Juan Davila (Santiago de Chile, 1946) lives and works in Melbourne, Australia. He studied law and then fine art at the University of Chile in Santiago. He has had solo exhibitions at the Chisenhale Gallery, London, UK (1994); the Museum of Contemporary Art, Sydney, Australia (2006); the National Gallery of Victoria, Melbourne, Australia (2007); Matucana 100, Santiago, Chile (2016); and MUSAC, Leon, Spain (2018).
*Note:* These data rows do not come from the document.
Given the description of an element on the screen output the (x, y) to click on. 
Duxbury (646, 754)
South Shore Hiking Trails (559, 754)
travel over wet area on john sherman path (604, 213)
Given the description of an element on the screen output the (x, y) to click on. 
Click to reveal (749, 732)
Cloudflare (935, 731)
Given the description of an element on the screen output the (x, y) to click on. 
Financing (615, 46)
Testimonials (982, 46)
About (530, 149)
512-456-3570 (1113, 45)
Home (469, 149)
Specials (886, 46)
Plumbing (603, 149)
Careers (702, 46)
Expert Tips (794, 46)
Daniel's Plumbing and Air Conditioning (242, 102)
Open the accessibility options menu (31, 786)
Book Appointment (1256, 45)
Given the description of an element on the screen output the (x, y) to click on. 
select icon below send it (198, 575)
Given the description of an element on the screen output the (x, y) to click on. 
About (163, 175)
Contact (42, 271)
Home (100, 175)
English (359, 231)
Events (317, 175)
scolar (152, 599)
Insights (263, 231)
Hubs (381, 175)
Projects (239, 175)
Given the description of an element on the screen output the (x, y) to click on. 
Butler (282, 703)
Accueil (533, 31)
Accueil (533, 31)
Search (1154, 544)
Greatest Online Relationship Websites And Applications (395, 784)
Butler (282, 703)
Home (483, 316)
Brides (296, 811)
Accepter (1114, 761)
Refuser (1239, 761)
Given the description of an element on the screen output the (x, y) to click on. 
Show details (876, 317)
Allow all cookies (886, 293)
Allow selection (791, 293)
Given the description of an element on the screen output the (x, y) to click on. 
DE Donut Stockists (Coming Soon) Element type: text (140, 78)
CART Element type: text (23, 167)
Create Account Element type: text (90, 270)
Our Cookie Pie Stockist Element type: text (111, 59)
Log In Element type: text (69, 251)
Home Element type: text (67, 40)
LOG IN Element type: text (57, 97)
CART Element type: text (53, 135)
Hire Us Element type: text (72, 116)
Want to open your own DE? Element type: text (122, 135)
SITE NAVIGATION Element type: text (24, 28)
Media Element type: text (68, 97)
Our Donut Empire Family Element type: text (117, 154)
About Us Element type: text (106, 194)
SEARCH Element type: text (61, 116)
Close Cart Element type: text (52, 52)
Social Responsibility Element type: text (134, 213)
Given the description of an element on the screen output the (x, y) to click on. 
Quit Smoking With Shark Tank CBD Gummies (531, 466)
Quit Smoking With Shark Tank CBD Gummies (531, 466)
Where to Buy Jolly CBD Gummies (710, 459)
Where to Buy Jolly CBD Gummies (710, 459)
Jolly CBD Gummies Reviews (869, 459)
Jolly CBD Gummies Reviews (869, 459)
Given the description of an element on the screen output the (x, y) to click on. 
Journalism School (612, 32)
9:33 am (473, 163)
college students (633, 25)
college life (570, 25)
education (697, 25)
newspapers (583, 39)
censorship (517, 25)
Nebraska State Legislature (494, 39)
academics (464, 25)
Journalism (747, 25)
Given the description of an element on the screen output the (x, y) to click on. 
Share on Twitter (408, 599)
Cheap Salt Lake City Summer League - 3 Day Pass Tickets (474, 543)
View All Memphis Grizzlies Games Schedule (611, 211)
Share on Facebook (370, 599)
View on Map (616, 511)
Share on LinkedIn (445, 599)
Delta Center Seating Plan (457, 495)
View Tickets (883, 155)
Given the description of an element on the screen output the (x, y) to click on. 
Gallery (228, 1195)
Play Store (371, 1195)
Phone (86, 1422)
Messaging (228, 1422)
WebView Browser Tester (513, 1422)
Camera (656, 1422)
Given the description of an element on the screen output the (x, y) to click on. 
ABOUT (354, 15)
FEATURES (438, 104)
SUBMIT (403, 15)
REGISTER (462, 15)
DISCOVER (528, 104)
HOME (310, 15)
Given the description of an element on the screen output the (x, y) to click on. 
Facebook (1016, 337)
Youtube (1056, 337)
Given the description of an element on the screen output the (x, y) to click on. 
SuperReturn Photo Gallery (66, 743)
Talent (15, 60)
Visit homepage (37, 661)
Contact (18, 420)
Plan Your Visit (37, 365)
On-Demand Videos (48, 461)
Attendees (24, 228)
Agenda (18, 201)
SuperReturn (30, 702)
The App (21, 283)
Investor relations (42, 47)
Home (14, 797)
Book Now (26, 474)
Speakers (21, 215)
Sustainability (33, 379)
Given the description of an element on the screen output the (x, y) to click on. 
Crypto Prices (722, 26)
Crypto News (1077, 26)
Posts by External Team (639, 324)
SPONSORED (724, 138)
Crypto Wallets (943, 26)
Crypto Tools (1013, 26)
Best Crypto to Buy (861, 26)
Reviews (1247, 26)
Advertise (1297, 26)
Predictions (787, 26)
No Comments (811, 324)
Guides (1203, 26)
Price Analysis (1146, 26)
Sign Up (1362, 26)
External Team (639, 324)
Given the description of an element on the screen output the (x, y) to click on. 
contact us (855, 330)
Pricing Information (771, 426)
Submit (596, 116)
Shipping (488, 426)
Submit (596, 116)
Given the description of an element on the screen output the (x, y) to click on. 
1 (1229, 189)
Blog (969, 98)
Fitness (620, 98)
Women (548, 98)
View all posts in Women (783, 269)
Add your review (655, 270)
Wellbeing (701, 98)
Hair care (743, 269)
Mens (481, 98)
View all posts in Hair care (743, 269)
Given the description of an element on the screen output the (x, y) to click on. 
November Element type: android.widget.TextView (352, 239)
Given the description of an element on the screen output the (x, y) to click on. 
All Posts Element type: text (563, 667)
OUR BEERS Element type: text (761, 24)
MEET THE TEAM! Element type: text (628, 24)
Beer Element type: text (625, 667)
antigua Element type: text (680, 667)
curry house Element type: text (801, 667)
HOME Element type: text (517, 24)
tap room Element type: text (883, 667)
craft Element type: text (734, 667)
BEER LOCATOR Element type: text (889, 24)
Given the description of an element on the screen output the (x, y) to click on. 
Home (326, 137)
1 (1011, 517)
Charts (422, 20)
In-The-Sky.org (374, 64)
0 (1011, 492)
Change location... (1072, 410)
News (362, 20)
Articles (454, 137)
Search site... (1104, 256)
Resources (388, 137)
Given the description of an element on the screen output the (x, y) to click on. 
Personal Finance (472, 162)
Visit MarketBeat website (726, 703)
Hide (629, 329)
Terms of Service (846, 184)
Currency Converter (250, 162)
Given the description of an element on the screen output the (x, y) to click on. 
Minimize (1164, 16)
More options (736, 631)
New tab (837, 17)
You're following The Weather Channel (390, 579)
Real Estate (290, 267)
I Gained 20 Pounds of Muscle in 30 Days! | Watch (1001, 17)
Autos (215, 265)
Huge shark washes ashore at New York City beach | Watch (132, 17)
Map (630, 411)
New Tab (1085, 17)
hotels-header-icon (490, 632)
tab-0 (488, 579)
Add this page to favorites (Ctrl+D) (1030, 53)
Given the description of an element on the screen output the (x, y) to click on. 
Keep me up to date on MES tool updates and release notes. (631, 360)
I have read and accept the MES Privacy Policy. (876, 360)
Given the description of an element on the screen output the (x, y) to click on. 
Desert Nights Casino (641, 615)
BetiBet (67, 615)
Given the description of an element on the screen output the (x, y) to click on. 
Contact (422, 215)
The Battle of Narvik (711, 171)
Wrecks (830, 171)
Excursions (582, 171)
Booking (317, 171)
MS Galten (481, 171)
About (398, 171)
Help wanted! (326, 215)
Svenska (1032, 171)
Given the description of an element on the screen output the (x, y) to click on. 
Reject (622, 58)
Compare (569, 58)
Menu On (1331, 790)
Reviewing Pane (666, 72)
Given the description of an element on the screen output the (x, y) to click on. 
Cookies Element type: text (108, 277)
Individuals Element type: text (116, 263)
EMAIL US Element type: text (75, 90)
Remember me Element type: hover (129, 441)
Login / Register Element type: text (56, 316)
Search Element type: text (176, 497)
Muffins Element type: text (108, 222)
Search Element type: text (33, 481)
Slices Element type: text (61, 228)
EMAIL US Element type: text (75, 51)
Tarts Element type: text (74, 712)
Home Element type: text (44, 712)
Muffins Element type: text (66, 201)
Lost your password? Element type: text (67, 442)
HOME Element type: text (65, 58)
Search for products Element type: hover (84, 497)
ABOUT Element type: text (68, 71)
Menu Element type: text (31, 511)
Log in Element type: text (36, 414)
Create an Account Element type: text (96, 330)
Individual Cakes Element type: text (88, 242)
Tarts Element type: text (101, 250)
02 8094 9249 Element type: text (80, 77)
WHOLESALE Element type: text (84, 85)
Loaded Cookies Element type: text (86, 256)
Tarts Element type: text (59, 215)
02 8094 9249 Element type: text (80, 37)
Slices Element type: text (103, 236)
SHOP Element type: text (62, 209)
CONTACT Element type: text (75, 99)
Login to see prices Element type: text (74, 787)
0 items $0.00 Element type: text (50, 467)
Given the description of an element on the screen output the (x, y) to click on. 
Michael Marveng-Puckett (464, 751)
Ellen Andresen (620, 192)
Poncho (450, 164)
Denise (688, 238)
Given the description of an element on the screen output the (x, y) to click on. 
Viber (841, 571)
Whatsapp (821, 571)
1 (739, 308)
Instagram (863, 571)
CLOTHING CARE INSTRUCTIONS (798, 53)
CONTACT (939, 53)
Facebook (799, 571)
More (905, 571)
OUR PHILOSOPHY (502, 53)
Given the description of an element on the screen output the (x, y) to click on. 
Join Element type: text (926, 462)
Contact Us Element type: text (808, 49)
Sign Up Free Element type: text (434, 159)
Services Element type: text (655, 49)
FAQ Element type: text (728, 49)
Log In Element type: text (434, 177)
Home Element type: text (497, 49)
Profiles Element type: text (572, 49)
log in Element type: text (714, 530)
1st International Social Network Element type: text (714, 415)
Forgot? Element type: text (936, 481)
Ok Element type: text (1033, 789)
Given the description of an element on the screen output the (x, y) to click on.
He was included in the Biennale of Sydney (1982 and 1984); the São Paulo Biennial (1998); Documenta 12, Kassel, Germany (2007); and the 38th EVA International, Limerick, Ireland (2018).
Selected group exhibitions include: Museum of Contemporary Art, Santiago, Chile (1970); ”Artist’s Proof, Leppe, Cardenas, Davila, performance,” XII Biennale of Paris, Museum of Modern Art, Paris, France; “Popism”, curated by Paul Taylor, National Gallery of Victoria, Melbourne (both 1982); “Currents ‘93 Dress Codes,” ICA, Boston (1993); “Cocido y Crudo,” Centro de Arte Reina Sofia, Madrid; ”Don’t Leave Me This Way, Art in the Age of AIDS,” Australian National Gallery, Canberra, Australia (both 1994); “Arte Contemporaneo Chile: Desde el Otro Sitio/Lugar,” National Museum of Contemporary Art, Seoul, Korea and Museo de Arte Contemporaneo, Santiago, Chile (2006); “Ecstatic Resistance,” Grand Arts, New York, NY (2009); “Histories of Sexuality,” Museu de Arte de Sao Paulo (MASP), Sao Paulo, Brazil (2017-18); ”An Opera for Animals,” Parasite, Hong Kong (2019); and ”A Very Special Place: Ikon in the 1990s,” Ikon Gallery, Birmingham, UK (2021).
Davila is in many public collections including the Australian National Gallery, Canberra; the Metropolitan Museum of Art, New York; the National Gallery of Victoria, Melbourne; and the Tate Collection, London.